Australia Rules Linking to Copyright Material Also Illegal
An anonymous reader writes "A recent ruling in Federal court upheld the ruling that the operator and ISP that hosted the site 'mp3s4free.net' were guilty of copyright infringement violations because they provided access to the copyright material. From the article: 'Dale Clapperton, vice-chairman of the non-profit organization Electronic Frontiers Australia (EFA), explained the ruling as follows: "If you give someone permission to do something that infringes copyright, that in itself is infringement as if you'd done it yourself. Even if you don't do the infringing act yourself, if you more or less condone someone else doing it, that's an infringing act."'"
Thing is, as a layman, this ruling doesn't strike me as radically different to the concepts of vicarious and contributory infringement already common in US courts. If the big US hosting companies, search engines and content aggregators are prepared to cope with vicarious copyright infringement threats (which is what took down the original napster) why not this?
Contributory infringement
CONTRIBUTORY INFRINGEMENT LIABILITY
The standard definition for contributory copyright infringement is when the defendant, "with knowledge of the infringing activity, induces, causes or materially contributes to the infringing conduct of another." [2] In other words, the record labels must not only show ownership of a valid copyright and unlawful copying but must show that the P2P company 1) had knowledge of the infringing activity and 2) materially contributed to the infringing conduct.
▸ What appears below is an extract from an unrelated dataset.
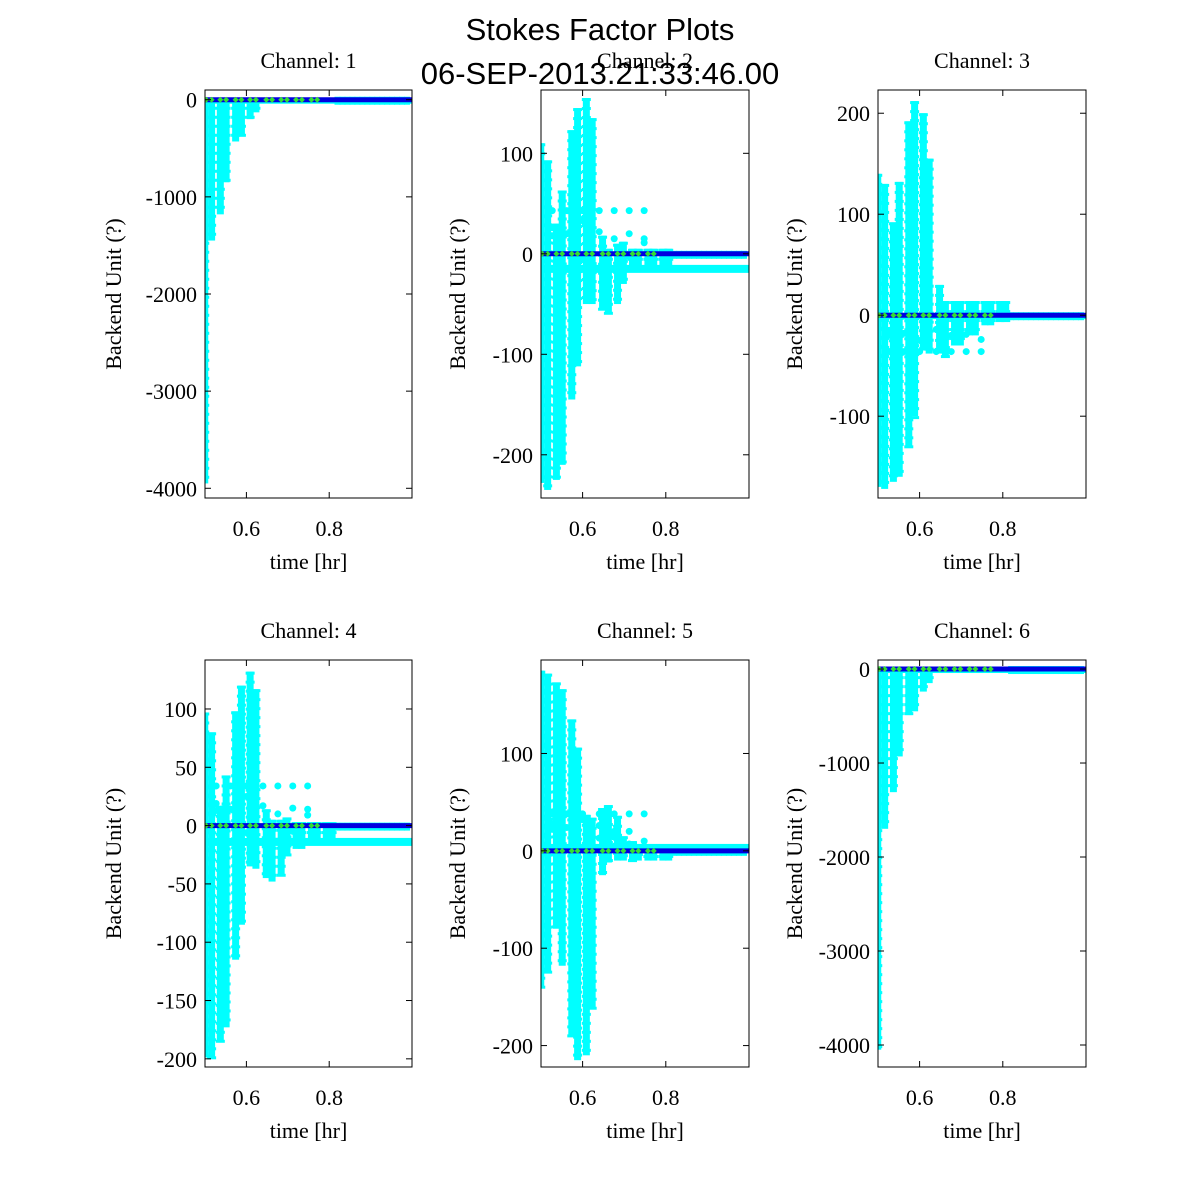  Describe the element at coordinates (528, 254) in the screenshot. I see `y-tick-label: 0` at that location.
Again, this is for the purpose of holding someone other than the infringer liable for copyright infringement.
VICARIOUS INFRINGEMENT LIABILITY
Vicarious liability is another means of holding someone liable for copyright infringement even when that person or party is not the one who did the infringing. In order to find a defendant liable under the theory of vicarious liability for the actions of an infringer, it must be shown that the defendant 1) has the right and ability to control the infringer's acts, and 2) receives a direct financial benefit from the infringement.[3] Unlike contributory infringement, knowledge is not an element of vicarious liability. However, courts have determined that the combination of the right and ability to control the infringer's acts and the receipt of a direct financial benefit from the infringement suffices to hold a defendant vicariously liable for copyright infringement, even if the defendant had no knowledge of the particular infringement.[4]
Remember kids, it's all fun and games until someone commits wholesale galactic genocide.
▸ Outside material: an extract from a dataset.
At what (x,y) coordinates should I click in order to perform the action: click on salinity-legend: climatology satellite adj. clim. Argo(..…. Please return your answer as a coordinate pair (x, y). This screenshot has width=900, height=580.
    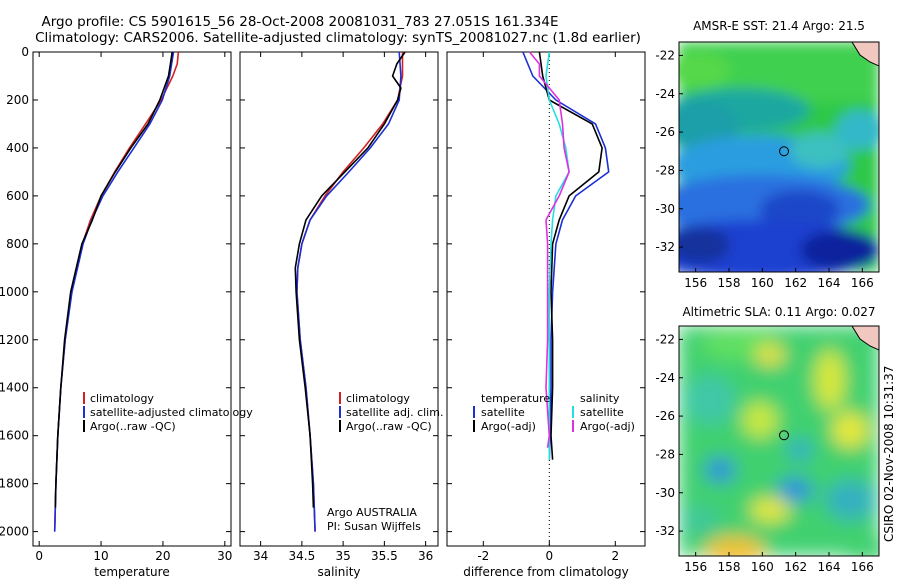
    Looking at the image, I should click on (385, 462).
Did you read the last few lines of tfa?
I'm no copyright lawyer, yet alone an Australian one, but seriously.... the attitude displayed by the prosecuting lawyer & judge is....scary
There are shills on slashdot. Apparently, I'm one of them.
I'll take that bet. My money's on the world.
Historically, it has been common for industries, laws, and other Big Systems to favour the corporations in new endeavours. Twice armed is he who knows his cause is just, but thrice armed is he who gets his blow in first, and all that. Let's face it, corporations with their huge financial and lobbying power tend to be pretty quick off the mark at stealing an advantage over the public. Perhaps more to the point, until they try it, the public don't know what they have to protect themselves against.
But a little further down the line, perhaps 5-10 years for the things I can think of off the top of my head, the public always win. The next big swing I'm expecting is for DRM, when the public start to realise that they've been had. DRM is relatively safe as long as it doesn't annoy the average person and only geeks see what's wrong with it, but it's been getting serious for a few years now. As people's first MP3 players start dying or they upgrade their PCs and they realise they can't take their music collection with them, as people who spent a fortune on early HDTVs get told they can't watch HD discs they paid a premium for at any better resolution than a normal DVD because of something called HDCP, as people whose legitimately purchased software starts deactivating itself in a case of mistaken identity and costing them or their business time and money... Then the people will cease to accept it, DRM will become a political timebomb, and the politicians and lawyers will turn on the tech and media companies who advocate DRM like piranha in a frenzy. It always ends this way, when something good is corrupted by corporate interests; it's only a matter of time.
If you disagree, post your argument. (-1, Overrated) isn't your personal censorship tool for views you don't like.